In many tech companies, QA gets blamed when a release is delayed. But what if QA isn't the problem? Let's look at real-world examples that reveal the actual root causes behind delays — and why it's time to stop blaming QA.
Example 1: Incomplete Build Handed to QA
A SaaS company rushed a build to QA with broken login and missing APIs. QA found several critical issues immediately. Leadership still wanted a demo to the client.
Example 2: Late Requirements, Last-Minute Testing
A banking product team finalized requirements 10 days into a 14-day sprint. Devs worked overtime and gave QA 1 day for testing.
Example 3: Missing Unit Tests by Developers
A logistics startup skipped unit testing. QA spent days identifying a critical bug that devs could’ve caught early.
Example 4: Skipping Regression Testing
An insurance platform skipped regression due to time pressure, despite QA’s warnings.
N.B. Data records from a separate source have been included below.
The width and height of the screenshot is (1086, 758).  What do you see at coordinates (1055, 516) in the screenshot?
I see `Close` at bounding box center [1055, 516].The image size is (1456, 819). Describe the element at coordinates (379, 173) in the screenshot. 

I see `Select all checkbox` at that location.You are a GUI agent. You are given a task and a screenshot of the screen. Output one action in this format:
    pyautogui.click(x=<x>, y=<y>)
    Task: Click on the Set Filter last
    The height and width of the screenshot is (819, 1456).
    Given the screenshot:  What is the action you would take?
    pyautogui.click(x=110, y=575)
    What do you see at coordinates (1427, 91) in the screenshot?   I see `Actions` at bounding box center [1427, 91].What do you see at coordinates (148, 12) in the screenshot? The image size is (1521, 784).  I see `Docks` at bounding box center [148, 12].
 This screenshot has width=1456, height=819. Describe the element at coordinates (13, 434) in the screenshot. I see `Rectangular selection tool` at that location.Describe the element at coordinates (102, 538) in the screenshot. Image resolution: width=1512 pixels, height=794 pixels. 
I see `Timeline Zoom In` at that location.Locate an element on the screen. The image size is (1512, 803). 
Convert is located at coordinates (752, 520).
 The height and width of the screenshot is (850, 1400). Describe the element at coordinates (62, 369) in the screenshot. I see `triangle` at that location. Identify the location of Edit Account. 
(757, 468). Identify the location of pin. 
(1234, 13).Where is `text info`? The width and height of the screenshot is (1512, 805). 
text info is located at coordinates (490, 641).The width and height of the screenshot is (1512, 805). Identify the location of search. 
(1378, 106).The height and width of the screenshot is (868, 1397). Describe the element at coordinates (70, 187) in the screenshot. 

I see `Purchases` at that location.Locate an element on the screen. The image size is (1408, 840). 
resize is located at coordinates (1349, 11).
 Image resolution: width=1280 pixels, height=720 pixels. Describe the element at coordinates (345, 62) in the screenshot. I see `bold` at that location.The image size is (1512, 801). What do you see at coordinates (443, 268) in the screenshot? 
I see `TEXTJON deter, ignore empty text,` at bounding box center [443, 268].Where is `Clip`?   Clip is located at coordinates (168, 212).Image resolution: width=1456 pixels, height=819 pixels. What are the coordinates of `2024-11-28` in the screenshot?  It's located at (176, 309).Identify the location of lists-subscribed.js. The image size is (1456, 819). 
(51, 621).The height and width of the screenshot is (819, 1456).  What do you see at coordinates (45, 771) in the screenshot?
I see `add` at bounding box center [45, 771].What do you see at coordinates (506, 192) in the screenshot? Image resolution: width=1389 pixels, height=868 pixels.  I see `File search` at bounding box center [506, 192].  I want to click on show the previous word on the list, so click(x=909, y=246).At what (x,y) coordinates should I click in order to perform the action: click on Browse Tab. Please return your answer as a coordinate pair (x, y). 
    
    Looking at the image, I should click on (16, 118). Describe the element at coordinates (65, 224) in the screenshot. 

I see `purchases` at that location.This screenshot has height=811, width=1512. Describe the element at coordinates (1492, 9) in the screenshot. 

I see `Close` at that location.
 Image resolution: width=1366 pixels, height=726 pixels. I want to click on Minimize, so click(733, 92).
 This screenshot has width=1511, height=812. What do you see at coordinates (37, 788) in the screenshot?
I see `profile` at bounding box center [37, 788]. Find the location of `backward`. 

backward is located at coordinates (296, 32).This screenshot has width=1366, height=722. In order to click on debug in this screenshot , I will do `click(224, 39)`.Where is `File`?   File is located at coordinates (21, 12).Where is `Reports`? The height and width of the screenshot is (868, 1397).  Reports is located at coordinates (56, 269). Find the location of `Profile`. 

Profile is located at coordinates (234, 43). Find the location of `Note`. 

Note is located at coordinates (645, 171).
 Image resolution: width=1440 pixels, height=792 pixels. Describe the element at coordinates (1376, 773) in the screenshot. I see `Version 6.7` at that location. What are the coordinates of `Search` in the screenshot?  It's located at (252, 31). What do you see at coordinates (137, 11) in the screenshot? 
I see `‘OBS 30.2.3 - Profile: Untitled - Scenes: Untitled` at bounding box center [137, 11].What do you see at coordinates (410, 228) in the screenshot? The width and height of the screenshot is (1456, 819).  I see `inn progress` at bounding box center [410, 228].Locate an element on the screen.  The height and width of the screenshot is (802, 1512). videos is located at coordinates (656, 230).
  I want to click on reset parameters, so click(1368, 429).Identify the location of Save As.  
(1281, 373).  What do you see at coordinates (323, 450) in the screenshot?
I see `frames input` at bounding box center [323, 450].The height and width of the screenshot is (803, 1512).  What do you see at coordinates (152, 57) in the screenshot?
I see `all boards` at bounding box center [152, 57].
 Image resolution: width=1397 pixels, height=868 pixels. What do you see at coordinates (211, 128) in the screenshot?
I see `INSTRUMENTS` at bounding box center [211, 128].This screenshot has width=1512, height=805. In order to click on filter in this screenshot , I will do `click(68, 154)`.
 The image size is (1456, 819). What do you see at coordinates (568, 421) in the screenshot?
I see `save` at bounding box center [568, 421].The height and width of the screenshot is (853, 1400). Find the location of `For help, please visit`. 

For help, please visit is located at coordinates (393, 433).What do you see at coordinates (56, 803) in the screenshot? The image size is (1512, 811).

The release broke existing features.
Example 5: Broken CI/CD Pipeline
QA flagged that automation and pipelines were flaky. Releases continued with failed tests, QA had to validate everything manually.
Final Thought
Across all examples, QA wasn't the cause — they were the safety net. Blaming QA for delays masks deeper issues in planning, communication, and engineering discipline.
- Involve QA early
- Respect their timelines
- Fix process gaps — not just bugs
Quality is everyone's job. Empower QA — don’t scapegoat them.